南西シフト、進むミサイル配備 「反撃能力」拠点化も―対中最前線、地元に不安

東京, 4月2日, /AJMEDIA/

防衛省が中国の軍事的活動を警戒し、南西諸島への自衛隊ミサイル部隊の配備を進めている。将来的には敵の発射基地などをたたく反撃能力(敵基地攻撃能力)で活用する長射程ミサイルが配備される可能性が高い。その場合、防衛の「最前線」として、緊張がさらに高まるとの指摘もある。

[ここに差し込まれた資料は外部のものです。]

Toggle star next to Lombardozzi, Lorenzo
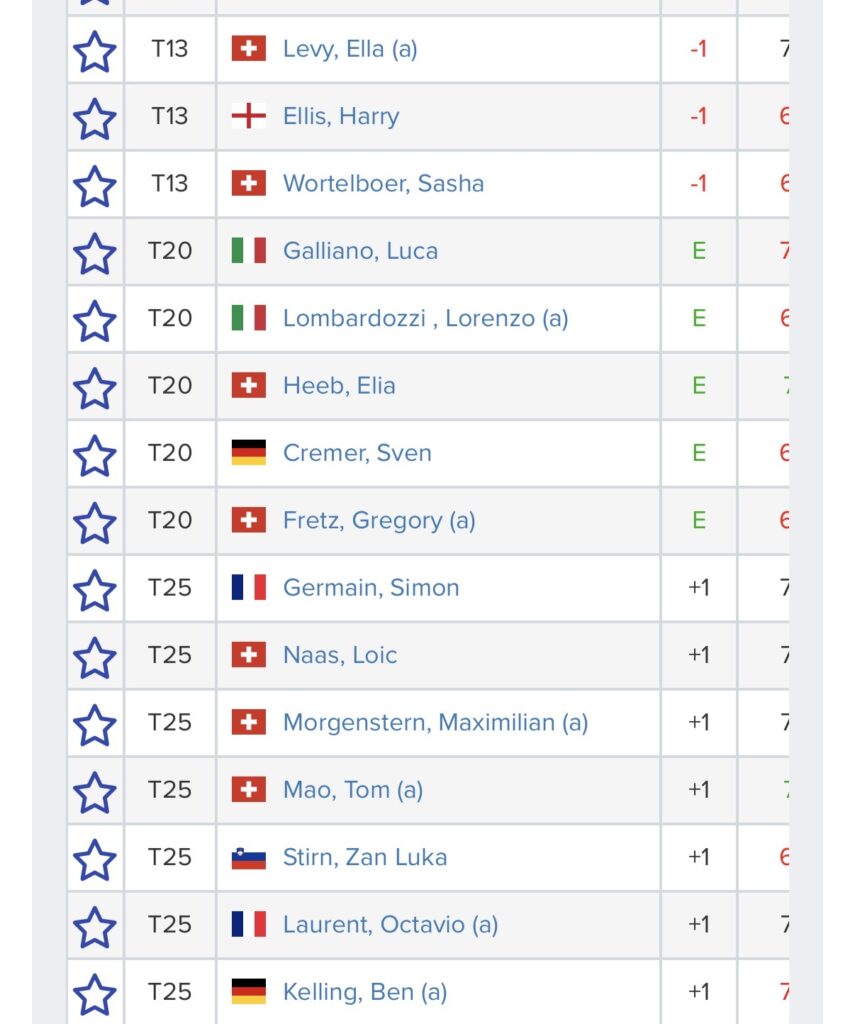The width and height of the screenshot is (855, 1024). point(95,320)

3月に陸上自衛隊の駐屯地を新設した石垣島(沖縄県石垣市)には敵の艦艇を攻撃する「12式地対艦誘導弾」などのミサイル部隊を配備。既に奄美大島(鹿児島県奄美市など)、宮古島(沖縄県宮古島市)にもミサイル部隊を置いている。
 2023年度中に沖縄本島の勝連分屯地(沖縄県うるま市)にも配備。沿岸監視部隊が所在する与那国島(同県与那国町)も候補地だ。日本最西端の同島は台湾からわずか約110キロに位置する。
 防衛省が南西地域の防衛に取り組むのは、中国にとってここが太平洋への出入り口になっているからだ。中国軍の艦艇や航空機による活動は常態化。空母「遼寧」は昨年末から今年1月にかけても南西諸島を抜け、沖縄南方の太平洋上で艦載機の発着艦を繰り返した。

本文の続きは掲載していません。